Die Grube Messel liegt zwischen den Städten Darmstadt, Dieburg und Langen 20 km südöstlich von Frankfurt am Main. Die Führung wurde von Herrn Michael Kauer, Diplom Geologe von der TU Darmstadt, geleitet. Er arbeitet seit 2002 als Ranger im Geo-Naturpark Bergstraße-Odenwald, was eine zusätzliche Ausbildung voraussetzt. Vor seiner festen Anstellung in der Grube Messel hat er zusammen mit einem ausgebildeten Förster eine erste Geotopkartierung für das Gebiet durchgeführt.

Der Geo-Naturpark Bergstraße-Odenwald erstreckt sich auf eine Fläche von 3.500 km² und hat insgesamt 15 Informationszentren. Zu diesen gehört seit 2004 auch die Grube Messel.
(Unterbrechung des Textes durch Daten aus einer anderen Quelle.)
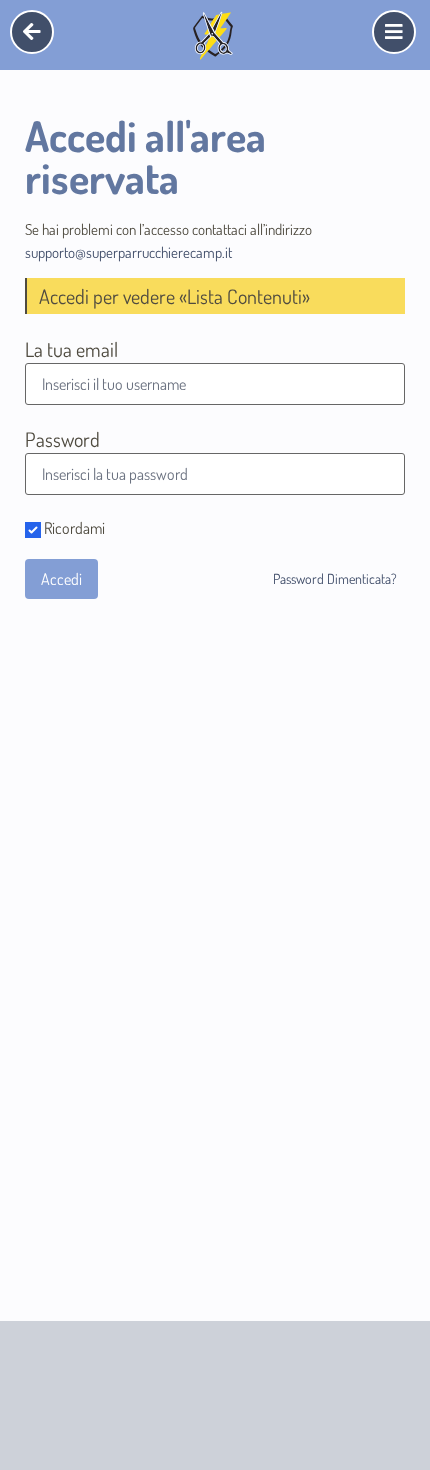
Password (62, 439)
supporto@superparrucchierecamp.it (128, 252)
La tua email (71, 349)
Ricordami (73, 529)
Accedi (61, 579)
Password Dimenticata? (335, 578)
Einen Informationszentren Neubau soll es dort ab 2010 geben.

Die Richtlinien, die die UNESCO den Welterbestätten auferlegt, sind streng und werden alle vier Jahre kontrolliert. Eine nicht Einhaltung der Vorlagen kann eine Aberkennung des Zertifikats zur Folge haben. Um die noch aktive Grube Besuchern zugänglich zu machen, werden regelmäßig Führungen zu verschiedenen Themen auf den angelegten Wegen angeboten. Graben dürfen das Senckenberg Museum Frankfurt und das Landesmuseum Hessen als einzige Forschungseinrichtungen.

 

  1. Die Geschichte der Grube:

In der Grube Messel wurde seit 1850 Tagebau betrieben, da beim Bau der Deutschen Reichsbahn zufällig weicher Untergrund festgestellt und Braunkohle entdeckt wurde. Eisenerz wurde zu Beginn ebenfalls abgebaut. Nach 10 m jedoch waren die Vorkommen erschöpft und man stieß auf den Ölschiefer. In den mehr als 100 Jahren bis 1971 wurden insgesamt 20 Mio Tonnen Ölschiefer aus der Grube geholt, sodass die heutigen Ausmaße von 800 x 1.000 m an der Oberfläche und 65 m in die Tiefe erreicht wurden.

Aus dem Ölschiefer wurde durch Verbrennungsprozesse Rohöl gewonnen. Die Grube Messel lieferte damit einen Anteil von 30 bis 40% der deutschen Rohölproduktion, insgesamt aber nur einen einstelligen Prozentanteil des deutschen Verbrauchs.

1959 - 1971 wurde die Rohölverbrennung als Energiegrundlage für das neu angesiedelte Ytong-Werk genutzt. Nach Einstellung der Nutzung wurden die Flächen an den Landkreis übergeben.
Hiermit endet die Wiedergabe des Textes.